In a lawsuit filed in U.S. District Court, the American Center for Law and Justice said parents Howard and Marie Carter had a
right to "familial" privacy under the same 14th Amendment protection which formed the basis of the 1973 Supreme Court
ruling that established abortion rights in Roe vs. Wade.
The Carters' 16-year-old daughter got pregnant in 1998, about the time the family moved to the Philadelphia suburb of
Hatboro from Tennessee, and sought advice from Hatboro-Horsham High School guidance counselor William Hickey.
Their lawsuit alleges that Hickey usurped the parents and circumvented their privacy rights by failing to divulge the pregnancy
while coercing the girl into having an abortion despite her misgivings about the procedure.
Both the counselor and the Hatboro-Horsham School District are named as defendants in the suit. But neither Hickey nor the
district superintendent was immediately available for comment.
Officials at the American Center for Law and Justice also did not return phone calls. The center, based in Virginia Beach,
Virginia, is described by legal experts as one of the most effective and best funded public interest groups of the Christian right.
"This case is relatively unusual," said Simon Heller, director of litigation at the New York-based Center for Reproductive Law
and Policy, which advocates abortion rights.

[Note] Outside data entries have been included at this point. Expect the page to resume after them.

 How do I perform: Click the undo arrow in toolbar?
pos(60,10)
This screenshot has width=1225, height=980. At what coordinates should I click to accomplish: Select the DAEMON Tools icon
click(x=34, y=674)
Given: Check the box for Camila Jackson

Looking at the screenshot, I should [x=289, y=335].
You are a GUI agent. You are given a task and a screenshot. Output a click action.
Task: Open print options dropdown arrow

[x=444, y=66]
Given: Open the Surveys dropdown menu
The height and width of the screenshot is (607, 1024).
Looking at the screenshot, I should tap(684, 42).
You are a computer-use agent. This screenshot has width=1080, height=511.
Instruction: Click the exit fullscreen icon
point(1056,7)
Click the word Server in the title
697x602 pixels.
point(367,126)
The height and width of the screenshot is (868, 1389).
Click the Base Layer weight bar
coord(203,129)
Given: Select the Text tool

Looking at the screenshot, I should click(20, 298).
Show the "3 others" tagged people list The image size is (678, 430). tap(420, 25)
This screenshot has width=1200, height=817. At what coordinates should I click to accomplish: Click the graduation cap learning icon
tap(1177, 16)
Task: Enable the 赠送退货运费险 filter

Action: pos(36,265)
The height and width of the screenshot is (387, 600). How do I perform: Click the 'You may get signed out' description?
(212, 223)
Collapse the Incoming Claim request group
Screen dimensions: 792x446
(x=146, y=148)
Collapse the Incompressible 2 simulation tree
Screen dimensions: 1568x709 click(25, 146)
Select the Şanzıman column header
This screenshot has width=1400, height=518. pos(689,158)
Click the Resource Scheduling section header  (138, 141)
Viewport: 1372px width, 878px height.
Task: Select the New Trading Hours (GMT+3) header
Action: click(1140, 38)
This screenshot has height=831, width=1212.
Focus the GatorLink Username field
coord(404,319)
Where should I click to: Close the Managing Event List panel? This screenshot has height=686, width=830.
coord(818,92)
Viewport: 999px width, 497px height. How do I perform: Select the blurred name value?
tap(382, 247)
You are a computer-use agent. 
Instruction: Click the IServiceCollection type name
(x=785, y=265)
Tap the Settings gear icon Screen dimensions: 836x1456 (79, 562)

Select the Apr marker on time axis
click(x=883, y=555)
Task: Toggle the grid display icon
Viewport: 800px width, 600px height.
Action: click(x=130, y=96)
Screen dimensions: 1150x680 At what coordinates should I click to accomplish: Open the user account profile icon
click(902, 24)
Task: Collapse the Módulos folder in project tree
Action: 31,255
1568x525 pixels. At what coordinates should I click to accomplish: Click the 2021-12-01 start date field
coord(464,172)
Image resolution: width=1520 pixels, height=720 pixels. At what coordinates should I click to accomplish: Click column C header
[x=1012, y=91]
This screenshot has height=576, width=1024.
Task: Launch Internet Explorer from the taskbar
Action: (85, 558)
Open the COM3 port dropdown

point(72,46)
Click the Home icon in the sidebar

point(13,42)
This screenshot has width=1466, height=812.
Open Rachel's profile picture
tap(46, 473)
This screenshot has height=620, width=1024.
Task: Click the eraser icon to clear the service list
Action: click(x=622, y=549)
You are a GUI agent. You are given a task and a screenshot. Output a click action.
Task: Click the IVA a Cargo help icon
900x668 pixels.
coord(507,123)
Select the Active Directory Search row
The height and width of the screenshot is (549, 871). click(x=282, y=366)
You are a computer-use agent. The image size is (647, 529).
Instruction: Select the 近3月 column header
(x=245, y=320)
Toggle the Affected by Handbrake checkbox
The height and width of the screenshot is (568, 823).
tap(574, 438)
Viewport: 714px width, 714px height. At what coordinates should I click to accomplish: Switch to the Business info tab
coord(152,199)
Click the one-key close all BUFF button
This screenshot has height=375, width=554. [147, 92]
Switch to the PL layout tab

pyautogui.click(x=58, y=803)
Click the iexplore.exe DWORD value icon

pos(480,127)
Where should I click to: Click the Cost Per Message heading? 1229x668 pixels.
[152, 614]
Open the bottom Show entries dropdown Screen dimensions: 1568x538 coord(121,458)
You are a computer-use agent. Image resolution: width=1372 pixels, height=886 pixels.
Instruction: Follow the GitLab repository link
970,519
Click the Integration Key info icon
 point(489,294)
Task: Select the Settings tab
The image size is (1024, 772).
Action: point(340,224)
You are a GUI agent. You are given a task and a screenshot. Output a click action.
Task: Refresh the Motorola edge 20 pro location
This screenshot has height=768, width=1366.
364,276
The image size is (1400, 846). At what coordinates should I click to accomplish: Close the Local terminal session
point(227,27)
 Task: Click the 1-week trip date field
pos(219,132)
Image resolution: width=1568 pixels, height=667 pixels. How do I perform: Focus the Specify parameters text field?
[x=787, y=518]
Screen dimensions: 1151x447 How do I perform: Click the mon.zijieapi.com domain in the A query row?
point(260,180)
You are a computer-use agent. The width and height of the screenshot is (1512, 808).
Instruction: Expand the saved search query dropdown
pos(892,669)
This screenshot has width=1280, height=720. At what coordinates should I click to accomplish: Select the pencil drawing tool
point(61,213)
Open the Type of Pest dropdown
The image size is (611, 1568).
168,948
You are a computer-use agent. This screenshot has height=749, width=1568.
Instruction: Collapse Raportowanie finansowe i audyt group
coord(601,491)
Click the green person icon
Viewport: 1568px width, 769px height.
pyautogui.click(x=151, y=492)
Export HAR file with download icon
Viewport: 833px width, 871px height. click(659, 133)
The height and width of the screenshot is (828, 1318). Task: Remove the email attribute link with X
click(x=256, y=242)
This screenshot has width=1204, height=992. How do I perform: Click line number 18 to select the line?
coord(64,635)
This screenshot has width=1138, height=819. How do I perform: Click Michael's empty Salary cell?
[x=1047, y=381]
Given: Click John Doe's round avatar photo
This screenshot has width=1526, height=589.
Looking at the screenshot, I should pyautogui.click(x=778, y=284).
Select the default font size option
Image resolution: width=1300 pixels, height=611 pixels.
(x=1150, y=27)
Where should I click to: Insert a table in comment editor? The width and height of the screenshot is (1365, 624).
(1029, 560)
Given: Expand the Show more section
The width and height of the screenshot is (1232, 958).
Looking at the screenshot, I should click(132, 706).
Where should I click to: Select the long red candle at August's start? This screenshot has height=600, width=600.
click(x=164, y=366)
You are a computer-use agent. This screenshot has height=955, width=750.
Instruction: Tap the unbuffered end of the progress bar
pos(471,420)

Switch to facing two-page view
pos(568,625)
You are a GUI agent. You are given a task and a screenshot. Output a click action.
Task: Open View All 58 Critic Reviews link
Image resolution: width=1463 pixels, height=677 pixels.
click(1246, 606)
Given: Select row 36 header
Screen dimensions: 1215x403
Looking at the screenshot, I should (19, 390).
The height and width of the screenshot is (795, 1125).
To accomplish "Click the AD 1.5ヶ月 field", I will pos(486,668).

"The argument is made over and over again in political circles that the 14th Amendment should be used to protect parental
rights. But it rarely makes its way to court."
In Pennsylvania, minors seeking an abortion must obtain written consent from one of their parents or get a court ordered
exemption. The lawsuit said Hickey helped arrange for an out-of-state abortion in nearby New Jersey, where there are
currently no parental consent requirements.
"If he actually coerced her then he may be liable. Or is it that, after the fact, her parents persuaded her that she should have
done something else? It all depends on what really happened," said Heller.